DIRECTION
From the records below, pull out every line that contains the word "chart" and copy each one in full.

RAW DATA
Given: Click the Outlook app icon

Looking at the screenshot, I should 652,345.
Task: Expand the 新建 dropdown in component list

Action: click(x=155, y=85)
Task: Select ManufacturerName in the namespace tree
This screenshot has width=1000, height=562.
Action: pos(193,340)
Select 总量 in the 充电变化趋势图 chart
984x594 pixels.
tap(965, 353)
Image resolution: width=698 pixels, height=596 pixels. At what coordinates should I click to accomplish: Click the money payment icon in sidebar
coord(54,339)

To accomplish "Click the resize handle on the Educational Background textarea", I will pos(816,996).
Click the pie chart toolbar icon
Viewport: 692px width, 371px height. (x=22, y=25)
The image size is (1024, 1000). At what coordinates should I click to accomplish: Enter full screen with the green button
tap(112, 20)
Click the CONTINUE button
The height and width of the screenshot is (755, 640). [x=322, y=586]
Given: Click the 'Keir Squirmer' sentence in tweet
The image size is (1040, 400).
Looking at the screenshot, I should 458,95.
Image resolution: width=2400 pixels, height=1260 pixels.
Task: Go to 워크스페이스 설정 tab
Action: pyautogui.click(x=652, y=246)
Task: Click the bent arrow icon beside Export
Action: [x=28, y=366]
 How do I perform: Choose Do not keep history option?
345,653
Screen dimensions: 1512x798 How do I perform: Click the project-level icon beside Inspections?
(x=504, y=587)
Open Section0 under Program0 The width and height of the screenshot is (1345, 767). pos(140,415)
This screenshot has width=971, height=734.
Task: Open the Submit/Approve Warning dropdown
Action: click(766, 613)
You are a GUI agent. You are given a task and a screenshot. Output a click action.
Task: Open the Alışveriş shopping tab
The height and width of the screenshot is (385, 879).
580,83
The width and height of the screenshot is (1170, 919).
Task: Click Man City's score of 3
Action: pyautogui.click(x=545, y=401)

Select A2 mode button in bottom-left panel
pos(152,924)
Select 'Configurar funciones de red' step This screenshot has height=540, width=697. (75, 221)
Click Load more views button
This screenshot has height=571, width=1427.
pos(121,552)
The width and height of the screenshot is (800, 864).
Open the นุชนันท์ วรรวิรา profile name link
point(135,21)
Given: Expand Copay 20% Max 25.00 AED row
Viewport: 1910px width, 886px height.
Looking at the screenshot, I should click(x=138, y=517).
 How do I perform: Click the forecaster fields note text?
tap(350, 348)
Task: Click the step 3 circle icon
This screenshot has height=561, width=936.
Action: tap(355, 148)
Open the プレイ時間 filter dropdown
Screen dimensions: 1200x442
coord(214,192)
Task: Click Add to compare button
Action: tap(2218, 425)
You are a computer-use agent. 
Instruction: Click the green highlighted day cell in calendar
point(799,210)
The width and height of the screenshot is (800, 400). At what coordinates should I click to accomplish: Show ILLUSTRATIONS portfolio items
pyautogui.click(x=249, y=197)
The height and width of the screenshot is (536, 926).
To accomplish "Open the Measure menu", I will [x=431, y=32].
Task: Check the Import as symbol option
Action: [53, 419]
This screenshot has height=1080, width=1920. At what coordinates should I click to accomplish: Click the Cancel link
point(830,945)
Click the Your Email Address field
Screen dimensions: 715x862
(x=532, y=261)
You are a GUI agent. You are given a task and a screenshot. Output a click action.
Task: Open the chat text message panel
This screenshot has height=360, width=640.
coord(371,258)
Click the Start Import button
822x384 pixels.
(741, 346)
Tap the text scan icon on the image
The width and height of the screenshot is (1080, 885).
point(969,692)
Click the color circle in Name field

FINAL RESULT
Select 总量 in the 充电变化趋势图 chart
Click the pie chart toolbar icon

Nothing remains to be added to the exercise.